Si el arte tenía que ver con la fabricación de objetos según ciertos métodos sujetos a reglas, se comprende que el arte tuviera un fuerte carácter racional por definición, en tanto que implicaba un conocimiento. Para Aristóteles, por ejemplo, como explica Tatarkiewicz, el arte tenía que ver con la ‘permanente disposición a producir cosas de modo racional’. Las ciencias también pertenecían, pues, al reino del arte: disciplinas como la aritmética o la geometría eran áreas de conocimiento sometidas a reglas racionales, y que podían aplicarse a la hechura o fabricación de cosas.

Se estableció así una diferencia entre las distintas artes, según el tipo de esfuerzo que hiciera falta durante el proceso de producción: unas más mental, otras más físico, lo cual estaba relacionado con las clases sociales griegas. Fueron respectivamente las artes liberales (liberadas del esfuerzo físico) y las vulgares. Las primeras eran mucho más valoradas que las segundas. Pero no nos engañemos: no pensemos que todas las ‘bellas artes’ eran liberales; la escultura, o la pintura, por ejemplo, eran artes vulgares, no liberales. 

La idea de arte como destreza, o como ‘hábito de la razón práctica’, perduró durante la Edad Media, en la que la dimensión racional seguía siendo relevante. Así Tomás de Aquino, para quien el arte era ‘el recto ordenamiento de la razón’, o Duns Escoto, para quien el arte era ‘la recta idea de aquello que ha de producirse’ o como ‘la habilidad de producir basándose en principios verdaderos’, explica el historiador de arte. El medieval, igual que el clásico, entendía el arte como una producción regida por el conocimiento de reglas y reglamentos. Lo que no hay que interpretar como un impedimento a la libertad artística, como habitualmente se cree, sino el cauce para guiar la creatividad, que es distinto.

* **DATOS EXTRAÍDOS**:
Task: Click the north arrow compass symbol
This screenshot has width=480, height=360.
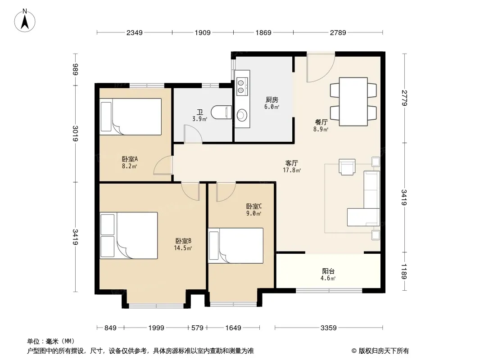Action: (x=25, y=21)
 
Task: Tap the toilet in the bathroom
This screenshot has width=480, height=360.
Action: (x=221, y=112)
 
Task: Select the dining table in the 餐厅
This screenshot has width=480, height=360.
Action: (x=353, y=102)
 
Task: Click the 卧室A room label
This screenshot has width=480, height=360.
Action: (x=130, y=159)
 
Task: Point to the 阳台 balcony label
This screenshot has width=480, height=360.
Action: (x=328, y=271)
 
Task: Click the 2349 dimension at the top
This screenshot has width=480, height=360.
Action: (x=134, y=32)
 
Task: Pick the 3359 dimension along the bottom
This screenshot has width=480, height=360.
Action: (x=328, y=328)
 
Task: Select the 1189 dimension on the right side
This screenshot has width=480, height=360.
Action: (x=404, y=271)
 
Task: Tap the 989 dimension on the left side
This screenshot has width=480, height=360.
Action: (x=76, y=69)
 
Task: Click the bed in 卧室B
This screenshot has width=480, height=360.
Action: (x=129, y=235)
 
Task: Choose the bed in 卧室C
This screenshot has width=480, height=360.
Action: (x=235, y=246)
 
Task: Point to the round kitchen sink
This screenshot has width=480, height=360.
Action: (x=242, y=115)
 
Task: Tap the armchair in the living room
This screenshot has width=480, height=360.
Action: (x=347, y=166)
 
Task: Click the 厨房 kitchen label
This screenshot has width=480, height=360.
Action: (x=272, y=100)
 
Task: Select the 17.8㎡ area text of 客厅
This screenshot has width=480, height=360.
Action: (x=292, y=170)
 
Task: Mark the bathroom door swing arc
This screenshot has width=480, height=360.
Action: (x=196, y=130)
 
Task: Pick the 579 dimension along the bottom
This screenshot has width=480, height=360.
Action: (x=197, y=328)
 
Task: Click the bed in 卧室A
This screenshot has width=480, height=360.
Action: (x=131, y=117)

* **ENCARGO**:
¿Puedes copiar completo y sin ningún cambio el fragmento sobre la idea de arte en la Antigüedad y la Edad Media?

* **RESPUESTA**:
Si el arte tenía que ver con la fabricación de objetos según ciertos métodos sujetos a reglas, se comprende que el arte tuviera un fuerte carácter racional por definición, en tanto que implicaba un conocimiento. Para Aristóteles, por ejemplo, como explica Tatarkiewicz, el arte tenía que ver con la ‘permanente disposición a producir cosas de modo racional’. Las ciencias también pertenecían, pues, al reino del arte: disciplinas como la aritmética o la geometría eran áreas de conocimiento sometidas a reglas racionales, y que podían aplicarse a la hechura o fabricación de cosas.

Se estableció así una diferencia entre las distintas artes, según el tipo de esfuerzo que hiciera falta durante el proceso de producción: unas más mental, otras más físico, lo cual estaba relacionado con las clases sociales griegas. Fueron respectivamente las artes liberales (liberadas del esfuerzo físico) y las vulgares. Las primeras eran mucho más valoradas que las segundas. Pero no nos engañemos: no pensemos que todas las ‘bellas artes’ eran liberales; la escultura, o la pintura, por ejemplo, eran artes vulgares, no liberales. 

La idea de arte como destreza, o como ‘hábito de la razón práctica’, perduró durante la Edad Media, en la que la dimensión racional seguía siendo relevante. Así Tomás de Aquino, para quien el arte era ‘el recto ordenamiento de la razón’, o Duns Escoto, para quien el arte era ‘la recta idea de aquello que ha de producirse’ o como ‘la habilidad de producir basándose en principios verdaderos’, explica el historiador de arte. El medieval, igual que el clásico, entendía el arte como una producción regida por el conocimiento de reglas y reglamentos. Lo que no hay que interpretar como un impedimento a la libertad artística, como habitualmente se cree, sino el cauce para guiar la creatividad, que es distinto.